***** Page extract
Search This Blog

Saturday, October 22, 2011

Bleeding The Maroon and Gold

Hey, don't get me wrong, I am a ASU homer through and through. As both student and employee for eight years I bleed Maroon and Gold, it's in my nature. Every August I anticipate the start of another football season with great expectations...hoping for another Rose Bowl excursion for my home team. It has been 18 years since I last worked at ASU, yet I still keep up my friendships and ties.
So it is with great love and respect to my Alma Mater that I make this observation:

ASU architecture, when viewed as a grouped entity...sucks.

Yeah, there are a lot of very wonderful individual buildings, but there does not seem to be any sense of cohesiveness to my untrained eye. Sometimes it seems to me like 50 College of Architecture Freshman got together and came up with the master plan. Or perhaps there was State funding to spend and someone just said..."go crazy". Because when viewed as the sum of it's parts...the architecture does not seem to have any common ground. Whereas many University campuses I have visited seem to have a sense of unification, I just don't feel that at ASU.

For a case in point. My favorite campus building is the Nelson Fine Arts Building.  I like it's stark concrete look and sharp angels very much. But it I had to guess a theme for this building, I'd have to say Eastern Germany before the fall of the wall...which is fine, but I'm not sure it fits in with all the other buildings on campus.

Ok, so compare that building  to one of the older dorm buildings on the ASU campus.
The surrounding palm trees and the high rise look make it seem like something that should be sitting along a beach in Honolulu. The V shaped windows would be something that could be theorized about in the Da Vinci Code, but what does it have to do with Tempe, or ASU, or Sun Devils...or anything remotely academic?

Now, look at the next building in our odd campus tour. This is the College of Law Library. This is just a weird looking building, like it landed in Tempe from some alien space invasion B movie. But even setting the odd architecture aside,  I believe it is the only place at ASU where planners chose desert landscaping. What could have been a strong unifying them for the landscaping at ASU...is reserved for an odd little 'boot' hill leading up to the strangest looking building on campus.

Not too far from the College of Law Building, comes the LDS Institute and the Computing Commons. Both nice looking buildings in their own right...but please tell me the common thread?
**********
***** Provided data
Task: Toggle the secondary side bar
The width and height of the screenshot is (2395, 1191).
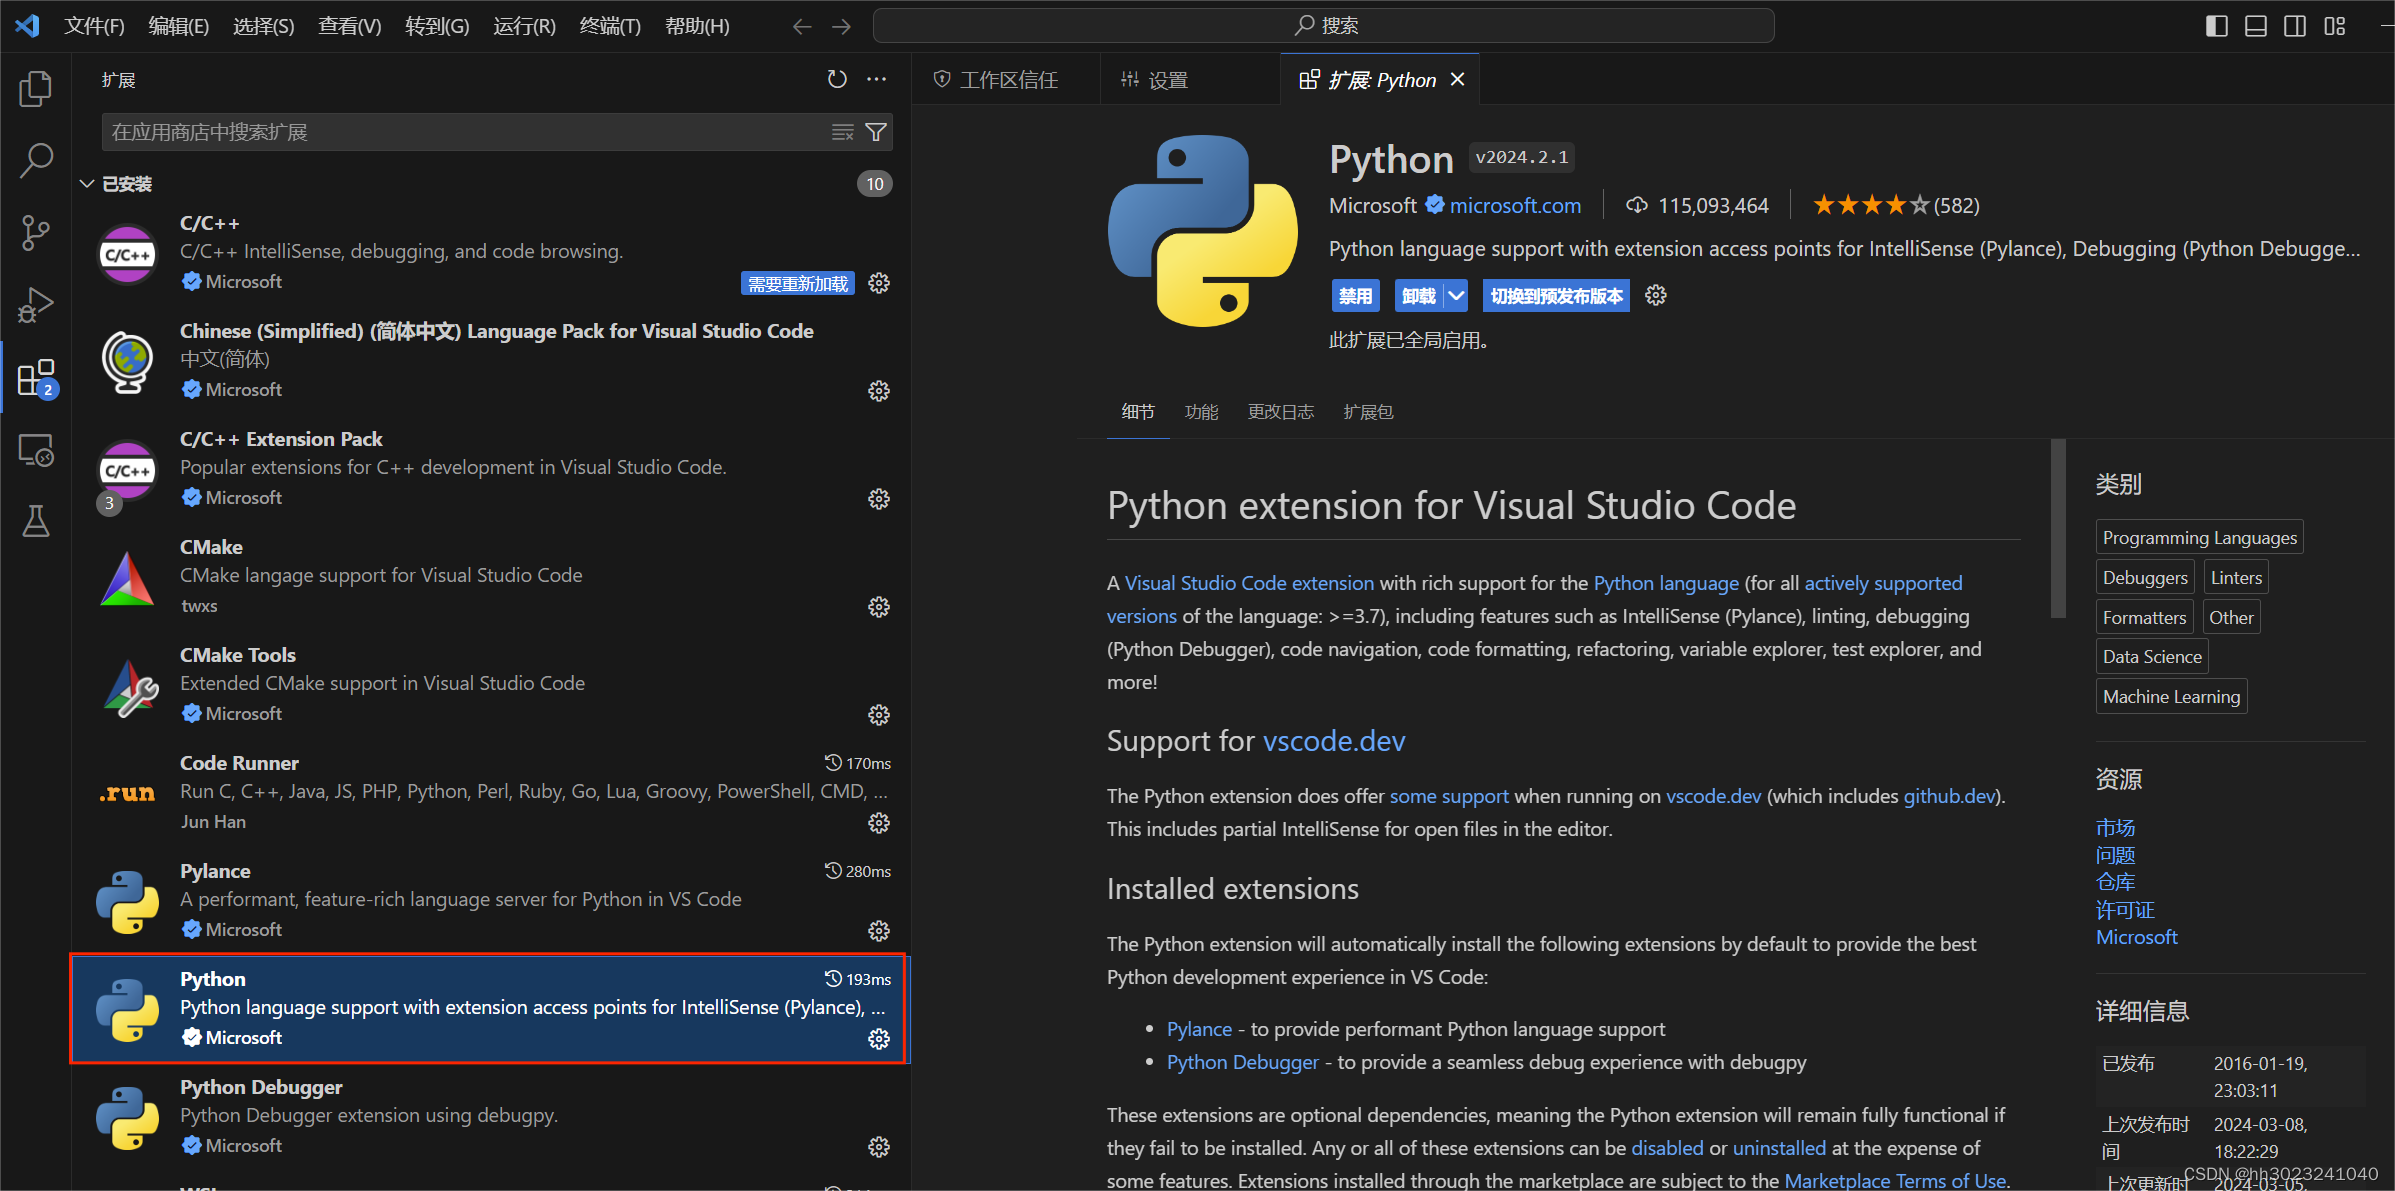Action: click(2295, 25)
**********
_Exercises_.
(1) Translate this sentence from the blog post on ASU architecture into Spanish: "My favorite campus building is the Nelson Fine Arts Building."
(2) From the blog post on ASU architecture, return the passage starting at "Yeah, there are" and ending at "buildings on campus.".
The listing is not needed for anything here.

_Responses per task_.
(1) Mi edificio favorito del campus es el Nelson Fine Arts Building.

(2)
Yeah, there are a lot of very wonderful individual buildings, but there does not seem to be any sense of cohesiveness to my untrained eye. Sometimes it seems to me like 50 College of Architecture Freshman got together and came up with the master plan. Or perhaps there was State funding to spend and someone just said..."go crazy". Because when viewed as the sum of it's parts...the architecture does not seem to have any common ground. Whereas many University campuses I have visited seem to have a sense of unification, I just don't feel that at ASU.

For a case in point. My favorite campus building is the Nelson Fine Arts Building.  I like it's stark concrete look and sharp angels very much. But it I had to guess a theme for this building, I'd have to say Eastern Germany before the fall of the wall...which is fine, but I'm not sure it fits in with all the other buildings on campus.